= Agrobiology =

Interdisciplinary studies of the interactions between plants and soil

Agrobiology is defined by Merriam-Webster as a field that studies how plant or crop nutrition, growth, and yield or production relate to soil management (Merriam-Webster). Agrobiology is an interdisciplinary field of study that provides a comprehensive understanding of the complex relationships between crops, soils, and the environment. Agrobiology consists of several science-based disciplines including, plant biology and nutrition, agronomy, ecology, genetics, molecular biology, and soil science. Prominent topics that involve agrobiology practices include the following but are not limited to, the role of soil microbiota in both conventional and sustainable agriculture systems, the effects of integrating livestock in sustainable agriculture systems, and the use of biotechnology and its relationship to agrobiology.

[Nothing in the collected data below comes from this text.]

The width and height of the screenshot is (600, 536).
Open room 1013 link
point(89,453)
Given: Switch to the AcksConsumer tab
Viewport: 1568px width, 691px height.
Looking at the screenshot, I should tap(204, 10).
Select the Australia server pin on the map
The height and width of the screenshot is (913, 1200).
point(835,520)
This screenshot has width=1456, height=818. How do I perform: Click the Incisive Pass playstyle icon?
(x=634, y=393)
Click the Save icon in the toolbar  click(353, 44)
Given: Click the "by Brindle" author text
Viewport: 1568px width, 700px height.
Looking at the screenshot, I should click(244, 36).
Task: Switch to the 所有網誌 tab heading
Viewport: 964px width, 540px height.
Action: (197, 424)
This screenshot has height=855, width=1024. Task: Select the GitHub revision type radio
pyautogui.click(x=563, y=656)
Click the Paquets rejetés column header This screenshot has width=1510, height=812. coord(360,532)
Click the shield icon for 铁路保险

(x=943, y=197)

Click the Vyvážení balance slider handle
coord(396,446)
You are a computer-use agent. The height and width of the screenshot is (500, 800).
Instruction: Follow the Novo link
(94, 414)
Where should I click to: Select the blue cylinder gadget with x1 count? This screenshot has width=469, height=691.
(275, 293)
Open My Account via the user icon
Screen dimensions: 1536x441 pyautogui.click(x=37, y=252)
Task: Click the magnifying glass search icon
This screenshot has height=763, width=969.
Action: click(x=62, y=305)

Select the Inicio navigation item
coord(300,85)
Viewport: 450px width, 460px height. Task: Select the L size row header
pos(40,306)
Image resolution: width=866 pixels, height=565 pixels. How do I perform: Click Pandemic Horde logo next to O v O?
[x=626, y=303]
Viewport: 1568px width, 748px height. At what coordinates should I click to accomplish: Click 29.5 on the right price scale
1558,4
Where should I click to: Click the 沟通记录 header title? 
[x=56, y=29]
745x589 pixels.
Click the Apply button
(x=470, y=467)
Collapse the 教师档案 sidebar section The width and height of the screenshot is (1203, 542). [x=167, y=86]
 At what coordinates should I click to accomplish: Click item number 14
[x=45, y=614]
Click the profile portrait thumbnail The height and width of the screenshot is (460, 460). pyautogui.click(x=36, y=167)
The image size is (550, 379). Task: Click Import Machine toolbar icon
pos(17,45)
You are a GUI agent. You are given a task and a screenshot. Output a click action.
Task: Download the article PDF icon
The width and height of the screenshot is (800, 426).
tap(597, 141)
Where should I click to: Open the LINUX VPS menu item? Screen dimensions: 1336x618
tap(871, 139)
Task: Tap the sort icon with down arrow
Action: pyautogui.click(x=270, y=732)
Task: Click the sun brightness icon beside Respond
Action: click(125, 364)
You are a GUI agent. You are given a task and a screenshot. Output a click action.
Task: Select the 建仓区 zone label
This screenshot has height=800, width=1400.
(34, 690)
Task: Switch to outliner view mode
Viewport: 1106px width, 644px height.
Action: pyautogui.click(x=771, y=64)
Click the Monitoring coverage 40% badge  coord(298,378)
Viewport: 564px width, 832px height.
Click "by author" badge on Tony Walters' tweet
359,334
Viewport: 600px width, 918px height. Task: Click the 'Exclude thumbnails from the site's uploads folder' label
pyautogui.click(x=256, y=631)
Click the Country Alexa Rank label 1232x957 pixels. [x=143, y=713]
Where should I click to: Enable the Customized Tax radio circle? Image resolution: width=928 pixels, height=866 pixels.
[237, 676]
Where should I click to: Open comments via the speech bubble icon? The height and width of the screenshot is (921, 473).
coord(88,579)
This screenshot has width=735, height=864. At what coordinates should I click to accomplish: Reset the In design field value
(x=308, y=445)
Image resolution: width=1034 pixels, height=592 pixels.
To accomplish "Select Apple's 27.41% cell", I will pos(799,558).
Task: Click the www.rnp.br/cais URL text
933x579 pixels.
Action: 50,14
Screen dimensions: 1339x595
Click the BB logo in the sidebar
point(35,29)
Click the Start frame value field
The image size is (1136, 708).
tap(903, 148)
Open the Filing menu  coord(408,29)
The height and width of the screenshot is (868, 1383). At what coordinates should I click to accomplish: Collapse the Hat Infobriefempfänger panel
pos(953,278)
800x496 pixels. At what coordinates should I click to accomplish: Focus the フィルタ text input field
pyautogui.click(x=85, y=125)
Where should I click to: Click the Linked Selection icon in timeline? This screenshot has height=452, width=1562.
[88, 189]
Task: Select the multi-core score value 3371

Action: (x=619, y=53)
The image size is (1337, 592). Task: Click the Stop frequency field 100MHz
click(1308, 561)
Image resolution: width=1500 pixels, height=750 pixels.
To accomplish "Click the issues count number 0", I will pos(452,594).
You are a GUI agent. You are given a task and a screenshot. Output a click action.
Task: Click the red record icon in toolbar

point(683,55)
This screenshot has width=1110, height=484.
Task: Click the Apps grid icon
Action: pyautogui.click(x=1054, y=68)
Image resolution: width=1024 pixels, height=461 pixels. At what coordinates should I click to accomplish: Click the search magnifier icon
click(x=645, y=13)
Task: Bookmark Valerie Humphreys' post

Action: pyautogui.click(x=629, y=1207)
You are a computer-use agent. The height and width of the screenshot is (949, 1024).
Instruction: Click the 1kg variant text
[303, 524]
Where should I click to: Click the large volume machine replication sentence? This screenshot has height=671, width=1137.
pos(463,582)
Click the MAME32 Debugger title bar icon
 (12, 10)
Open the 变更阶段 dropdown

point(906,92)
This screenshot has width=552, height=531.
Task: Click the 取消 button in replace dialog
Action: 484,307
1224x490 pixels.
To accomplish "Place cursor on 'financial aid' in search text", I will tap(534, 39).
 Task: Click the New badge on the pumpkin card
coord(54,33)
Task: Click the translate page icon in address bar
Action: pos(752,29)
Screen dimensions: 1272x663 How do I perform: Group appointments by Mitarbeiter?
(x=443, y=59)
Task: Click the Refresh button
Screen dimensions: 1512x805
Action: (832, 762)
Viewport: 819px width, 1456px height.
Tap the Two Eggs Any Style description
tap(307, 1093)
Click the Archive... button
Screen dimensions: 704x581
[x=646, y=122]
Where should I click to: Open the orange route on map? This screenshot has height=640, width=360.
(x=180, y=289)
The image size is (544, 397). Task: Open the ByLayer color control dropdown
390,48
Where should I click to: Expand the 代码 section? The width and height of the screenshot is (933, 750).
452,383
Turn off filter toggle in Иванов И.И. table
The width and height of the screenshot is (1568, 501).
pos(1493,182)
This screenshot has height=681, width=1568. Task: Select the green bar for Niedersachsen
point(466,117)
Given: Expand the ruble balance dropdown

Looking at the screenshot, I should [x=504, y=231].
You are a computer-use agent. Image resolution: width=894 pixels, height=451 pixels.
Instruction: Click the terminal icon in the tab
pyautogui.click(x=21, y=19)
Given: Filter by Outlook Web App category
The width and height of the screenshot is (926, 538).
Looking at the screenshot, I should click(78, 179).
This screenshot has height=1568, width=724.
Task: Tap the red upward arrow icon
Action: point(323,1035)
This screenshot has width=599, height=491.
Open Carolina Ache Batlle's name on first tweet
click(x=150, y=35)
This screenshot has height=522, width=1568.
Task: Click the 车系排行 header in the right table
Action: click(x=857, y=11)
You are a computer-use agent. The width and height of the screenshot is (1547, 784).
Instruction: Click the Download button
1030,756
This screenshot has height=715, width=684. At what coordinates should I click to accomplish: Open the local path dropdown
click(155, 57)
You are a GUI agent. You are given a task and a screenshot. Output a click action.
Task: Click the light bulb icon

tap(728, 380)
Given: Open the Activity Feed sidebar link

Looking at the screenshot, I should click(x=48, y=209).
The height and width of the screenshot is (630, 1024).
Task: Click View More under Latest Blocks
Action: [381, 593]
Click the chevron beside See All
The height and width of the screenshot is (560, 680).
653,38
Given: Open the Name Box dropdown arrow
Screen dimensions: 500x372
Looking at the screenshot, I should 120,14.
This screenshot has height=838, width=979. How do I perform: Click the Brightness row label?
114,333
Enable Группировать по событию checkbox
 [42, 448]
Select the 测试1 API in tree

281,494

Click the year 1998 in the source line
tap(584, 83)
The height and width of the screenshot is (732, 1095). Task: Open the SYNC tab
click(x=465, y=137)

== Soil microbiota in agriculture systems ==
The plant-soil microbiome is a complex ecosystem where plants and microorganisms interact and have a role in each other's survival. It refers to the symbiotic relationship between the plants and microorganisms that live in the surrounding soil environment. The soil microbiome hosts a wide range of microorganisms including, bacteria, archaea, and fungi (NC State-Plant Soil Microbiome, n.d). The long-term effects on the soil microbiome have been studied in both conventional and sustainable agriculture practices.

Conventional agricultural practices generally include the heavy use of synthetic chemicals, monocropping systems, and the use of genetically modified organisms among other practices. Conventional systems require more input and maintenance but will generally have higher yields (Stony Brook University, n.d). Agrobiology is directly related to understanding and researching everything involving conventional and organic systems from the use of biotechnology, genetics, genetic engineering, and more.

Agrobiology studies the chemical composition of soils and plants, as well as the role that microorganisms play in the soil ecosystem. By understanding the complex interactions between different components scientists can develop strategies for maintaining soil health and fertility.